» **TASK PROMPT**
Format the section of the data below that opens with the line containing "[button] (229, 737)" and closes with the line containing "Home (32, 717)", both lines included, as a Markdown table. Use the columns Row and Line, where Row holds a running number and Line holds the line itself, and omit any blank lines.

» **DATA ENTRIES**
◇ ◇ ◇ ◇
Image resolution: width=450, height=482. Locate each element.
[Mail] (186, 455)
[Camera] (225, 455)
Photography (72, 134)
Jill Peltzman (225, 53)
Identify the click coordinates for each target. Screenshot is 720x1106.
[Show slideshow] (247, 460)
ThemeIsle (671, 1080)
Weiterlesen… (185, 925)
◇ ◇ ◇ ◇
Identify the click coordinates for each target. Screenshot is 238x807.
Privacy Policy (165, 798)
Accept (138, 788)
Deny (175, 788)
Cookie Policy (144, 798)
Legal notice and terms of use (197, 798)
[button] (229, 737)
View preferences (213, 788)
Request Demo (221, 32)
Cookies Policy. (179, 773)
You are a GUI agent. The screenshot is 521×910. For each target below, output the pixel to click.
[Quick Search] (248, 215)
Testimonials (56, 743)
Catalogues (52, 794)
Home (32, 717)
◇ ◇ ◇ ◇
» **TASK OUTPUT**
| Row | Line |
|---|---|
| 1 | [button] (229, 737) |
| 2 | View preferences (213, 788) |
| 3 | Request Demo (221, 32) |
| 4 | Cookies Policy. (179, 773) |
| 5 | You are a GUI agent. The screenshot is 521×910. For each target below, output the pixel to click. |
| 6 | [Quick Search] (248, 215) |
| 7 | Testimonials (56, 743) |
| 8 | Catalogues (52, 794) |
| 9 | Home (32, 717) |